To my delight, The Case for Class has generated considerable discussion lately, so I thought I’d try and expand on it a little, in particular to make clearer some of the practical differences, since the discussion is a little abstract at the moment.
The first thing you must understand is that identity politics and class politics are not simply different areas of activism. Identity politics does not mean “politics done around womanhood, queerness, disability and the rights of people of colour”. Class politics does not mean “politics done around worker’s struggles”. Rather within both class politics and identity politics there are approaches to every modality of struggle. Class, queerness, anti-racism, feminism, disability activism, indigenous rights and even the environment are all areas where both materialists and supporters of intersectional-identity approaches have developed approaches, each known as a “praxis”. Thus while there’s nothing necessarily incoherent about suggesting a balance between identity and materialist approaches, suggesting we do so that we can keep doing activism in every area is the wrong reason for it.
Nor does the difference of approaches necessarily result in an emphasis on directly class related activism by materialists, or non-class by intersectionalists. For example, at various points in time and locations some materialists have suggested that womanhood or ethnicity is the key points of possible rupture for class society. The differences in praxis are mostly about approach, not subject matter.
This is perhaps best illustrated with an example.
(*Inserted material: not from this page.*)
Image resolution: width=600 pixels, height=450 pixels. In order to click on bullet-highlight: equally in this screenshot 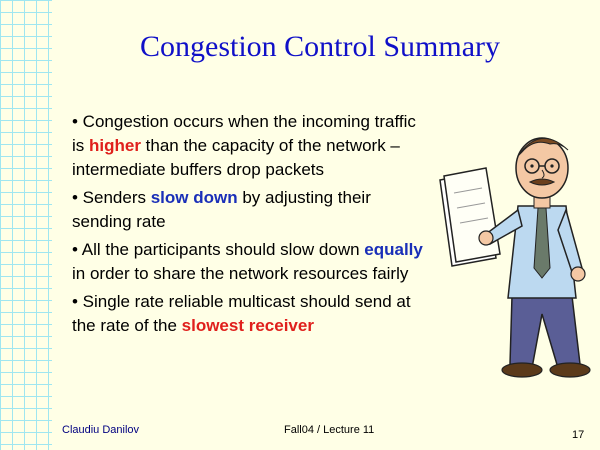, I will do `click(394, 250)`.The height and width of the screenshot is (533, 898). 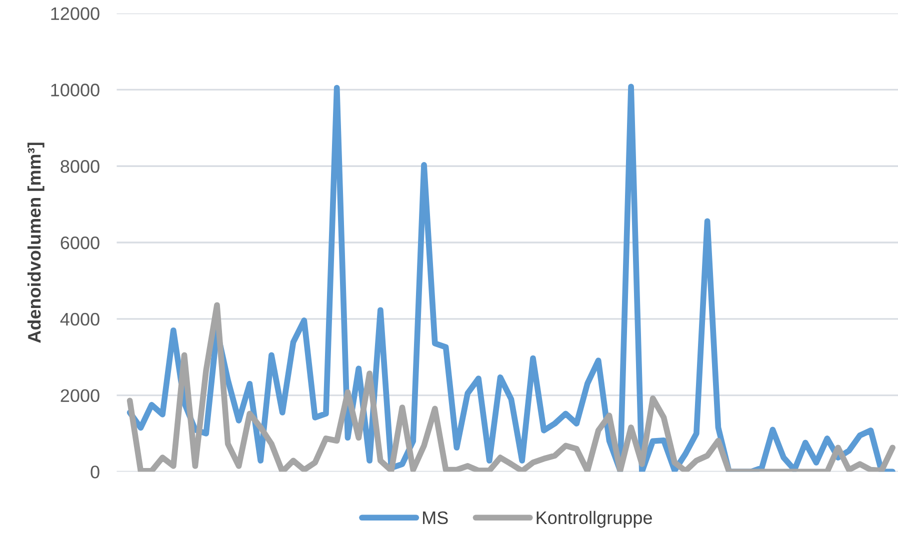 I want to click on y-axis-title: Adenoidvolumen [mm³], so click(x=36, y=242).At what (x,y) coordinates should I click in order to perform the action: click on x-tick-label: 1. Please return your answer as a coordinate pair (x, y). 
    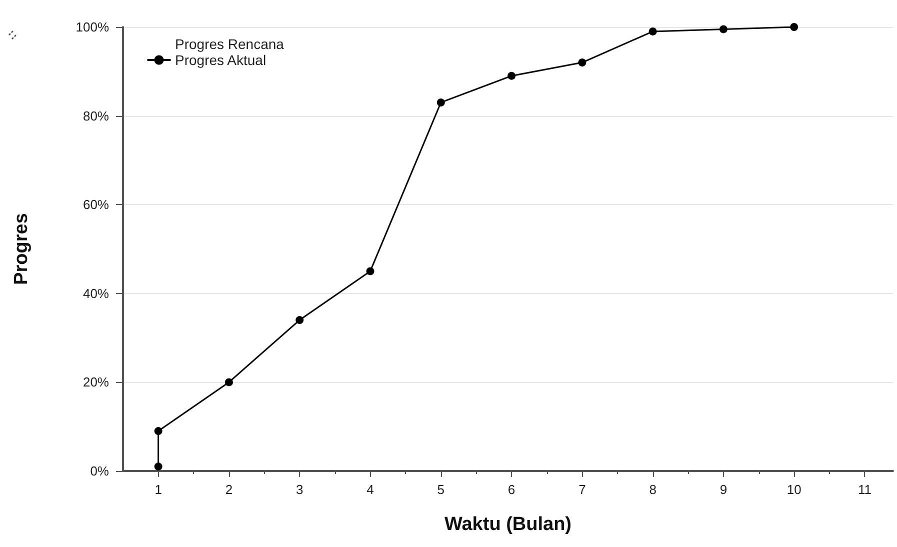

During the Vietnam War, a struggle between American and USSR imperialism, a common slogan was “we are all Vietnamese”. Now why would anyone say this, given that almost all saying it weren’t –literally speaking- Vietnamese? In my view and the view of the protestors, the very same structures and people that created and led the imperialist war in Vietnam –the state apparatus and capitalism- oppressed them. What mattered directly was not their commonality or difference in experience, but the commonality of their enemy. Further, since that enemy wished to divide them, and had created over centuries a structure of races and nations to do so, it would be foolish to accept division. In their view, it was in their interests to seek the destruction of racism and nationalism.
Yes, in the short term they benefited from the higher wages and greater security of living in an imperialist nation. In the long run only the ruling class benefited. Of course they were better off than the Vietnamese in so many ways, in a sense this was the point of the slogan, it was a way of saying- “we see through your attempts to bribe us into inaction”.
The key question then, and one that spills over into debates about, for example, the relative importance of micro-aggressions* mostly within the class versus society wide structural disparities, is whether the working class ultimately has unified political interests (at least for the most part, or on the whole), or whether it doesn’t. With some reservations I accept the claim that the working class has the capacity to form a historic bloc, with the interest and power to destroy both the bourgeoisie and itself as a class, and to negate all identities. Moreover, I believe that politics founded on class struggle has the best shot at advancing the interests of the oppressed immediately as well.
*Obviously I don’t endorse the view that micro-aggressions don’t matter, or shouldn’t be challenged. I know of no one on the left who does.